**Information supplied**
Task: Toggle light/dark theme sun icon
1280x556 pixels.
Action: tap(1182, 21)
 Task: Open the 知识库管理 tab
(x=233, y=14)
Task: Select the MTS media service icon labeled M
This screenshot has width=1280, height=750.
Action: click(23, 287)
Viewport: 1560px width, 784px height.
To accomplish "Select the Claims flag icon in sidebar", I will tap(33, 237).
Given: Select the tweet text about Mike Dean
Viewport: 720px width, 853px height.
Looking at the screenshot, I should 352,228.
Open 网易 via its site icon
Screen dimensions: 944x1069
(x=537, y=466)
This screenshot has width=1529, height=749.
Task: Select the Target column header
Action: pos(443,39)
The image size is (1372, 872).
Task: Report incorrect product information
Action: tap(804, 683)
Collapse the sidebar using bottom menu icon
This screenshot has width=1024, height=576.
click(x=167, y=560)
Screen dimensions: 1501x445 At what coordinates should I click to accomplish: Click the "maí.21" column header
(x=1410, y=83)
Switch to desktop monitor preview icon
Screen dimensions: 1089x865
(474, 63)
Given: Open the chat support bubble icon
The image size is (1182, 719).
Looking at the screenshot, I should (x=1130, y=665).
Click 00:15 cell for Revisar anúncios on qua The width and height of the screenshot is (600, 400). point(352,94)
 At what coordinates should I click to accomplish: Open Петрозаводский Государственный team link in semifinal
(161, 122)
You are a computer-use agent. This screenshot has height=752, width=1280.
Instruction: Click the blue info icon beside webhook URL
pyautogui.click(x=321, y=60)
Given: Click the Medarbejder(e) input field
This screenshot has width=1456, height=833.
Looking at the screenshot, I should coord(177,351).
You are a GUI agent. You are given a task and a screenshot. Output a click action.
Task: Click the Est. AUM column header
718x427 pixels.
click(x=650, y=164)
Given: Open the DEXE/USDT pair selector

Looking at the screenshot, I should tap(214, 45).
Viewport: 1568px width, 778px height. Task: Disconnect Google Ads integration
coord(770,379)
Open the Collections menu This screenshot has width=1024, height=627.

**What you will do**
A verbatim transcription is required: the first line of the listing, the line containing "Given: Click the Medarbejder(e) input field", and every line between them.

**Exercise result**
Task: Toggle light/dark theme sun icon
1280x556 pixels.
Action: tap(1182, 21)
 Task: Open the 知识库管理 tab
(x=233, y=14)
Task: Select the MTS media service icon labeled M
This screenshot has width=1280, height=750.
Action: click(23, 287)
Viewport: 1560px width, 784px height.
To accomplish "Select the Claims flag icon in sidebar", I will tap(33, 237).
Given: Select the tweet text about Mike Dean
Viewport: 720px width, 853px height.
Looking at the screenshot, I should 352,228.
Open 网易 via its site icon
Screen dimensions: 944x1069
(x=537, y=466)
This screenshot has width=1529, height=749.
Task: Select the Target column header
Action: pos(443,39)
The image size is (1372, 872).
Task: Report incorrect product information
Action: tap(804, 683)
Collapse the sidebar using bottom menu icon
This screenshot has width=1024, height=576.
click(x=167, y=560)
Screen dimensions: 1501x445 At what coordinates should I click to accomplish: Click the "maí.21" column header
(x=1410, y=83)
Switch to desktop monitor preview icon
Screen dimensions: 1089x865
(474, 63)
Given: Open the chat support bubble icon
The image size is (1182, 719).
Looking at the screenshot, I should (x=1130, y=665).
Click 00:15 cell for Revisar anúncios on qua The width and height of the screenshot is (600, 400). point(352,94)
 At what coordinates should I click to accomplish: Open Петрозаводский Государственный team link in semifinal
(161, 122)
You are a computer-use agent. This screenshot has height=752, width=1280.
Instruction: Click the blue info icon beside webhook URL
pyautogui.click(x=321, y=60)
Given: Click the Medarbejder(e) input field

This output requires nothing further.